→ **Work to complete**
Output all records precisely as written.

==============================

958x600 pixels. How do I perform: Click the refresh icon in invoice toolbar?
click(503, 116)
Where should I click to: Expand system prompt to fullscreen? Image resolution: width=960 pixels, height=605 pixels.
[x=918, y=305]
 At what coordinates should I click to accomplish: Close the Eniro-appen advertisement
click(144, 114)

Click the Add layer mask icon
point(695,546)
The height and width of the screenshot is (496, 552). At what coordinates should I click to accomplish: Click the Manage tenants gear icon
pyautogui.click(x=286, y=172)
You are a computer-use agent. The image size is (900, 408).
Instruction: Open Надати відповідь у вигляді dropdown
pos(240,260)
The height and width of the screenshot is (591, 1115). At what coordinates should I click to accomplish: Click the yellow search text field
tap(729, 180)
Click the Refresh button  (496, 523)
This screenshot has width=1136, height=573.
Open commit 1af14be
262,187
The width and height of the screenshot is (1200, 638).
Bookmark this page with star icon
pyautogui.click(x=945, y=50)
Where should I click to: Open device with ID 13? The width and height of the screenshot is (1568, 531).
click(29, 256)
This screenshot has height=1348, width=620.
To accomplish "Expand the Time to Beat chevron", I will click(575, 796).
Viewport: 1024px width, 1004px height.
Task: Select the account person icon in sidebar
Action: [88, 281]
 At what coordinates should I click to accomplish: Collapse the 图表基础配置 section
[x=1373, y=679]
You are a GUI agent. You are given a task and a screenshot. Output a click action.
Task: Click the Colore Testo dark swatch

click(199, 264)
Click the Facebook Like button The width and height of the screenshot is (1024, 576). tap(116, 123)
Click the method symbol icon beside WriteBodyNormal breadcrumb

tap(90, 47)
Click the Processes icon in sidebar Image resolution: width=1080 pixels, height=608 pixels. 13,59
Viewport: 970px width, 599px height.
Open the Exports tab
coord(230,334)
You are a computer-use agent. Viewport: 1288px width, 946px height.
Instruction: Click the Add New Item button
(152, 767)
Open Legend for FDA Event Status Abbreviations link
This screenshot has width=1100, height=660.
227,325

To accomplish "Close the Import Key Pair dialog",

==============================

→ **Answer section**
958x600 pixels. How do I perform: Click the refresh icon in invoice toolbar?
click(503, 116)
Where should I click to: Expand system prompt to fullscreen? Image resolution: width=960 pixels, height=605 pixels.
[x=918, y=305]
 At what coordinates should I click to accomplish: Close the Eniro-appen advertisement
click(144, 114)

Click the Add layer mask icon
point(695,546)
The height and width of the screenshot is (496, 552). At what coordinates should I click to accomplish: Click the Manage tenants gear icon
pyautogui.click(x=286, y=172)
You are a computer-use agent. The image size is (900, 408).
Instruction: Open Надати відповідь у вигляді dropdown
pos(240,260)
The height and width of the screenshot is (591, 1115). At what coordinates should I click to accomplish: Click the yellow search text field
tap(729, 180)
Click the Refresh button  (496, 523)
This screenshot has width=1136, height=573.
Open commit 1af14be
262,187
The width and height of the screenshot is (1200, 638).
Bookmark this page with star icon
pyautogui.click(x=945, y=50)
Where should I click to: Open device with ID 13? The width and height of the screenshot is (1568, 531).
click(29, 256)
This screenshot has height=1348, width=620.
To accomplish "Expand the Time to Beat chevron", I will click(575, 796).
Viewport: 1024px width, 1004px height.
Task: Select the account person icon in sidebar
Action: [88, 281]
 At what coordinates should I click to accomplish: Collapse the 图表基础配置 section
[x=1373, y=679]
You are a GUI agent. You are given a task and a screenshot. Output a click action.
Task: Click the Colore Testo dark swatch

click(199, 264)
Click the Facebook Like button The width and height of the screenshot is (1024, 576). tap(116, 123)
Click the method symbol icon beside WriteBodyNormal breadcrumb

tap(90, 47)
Click the Processes icon in sidebar Image resolution: width=1080 pixels, height=608 pixels. 13,59
Viewport: 970px width, 599px height.
Open the Exports tab
coord(230,334)
You are a computer-use agent. Viewport: 1288px width, 946px height.
Instruction: Click the Add New Item button
(152, 767)
Open Legend for FDA Event Status Abbreviations link
This screenshot has width=1100, height=660.
227,325

To accomplish "Close the Import Key Pair dialog",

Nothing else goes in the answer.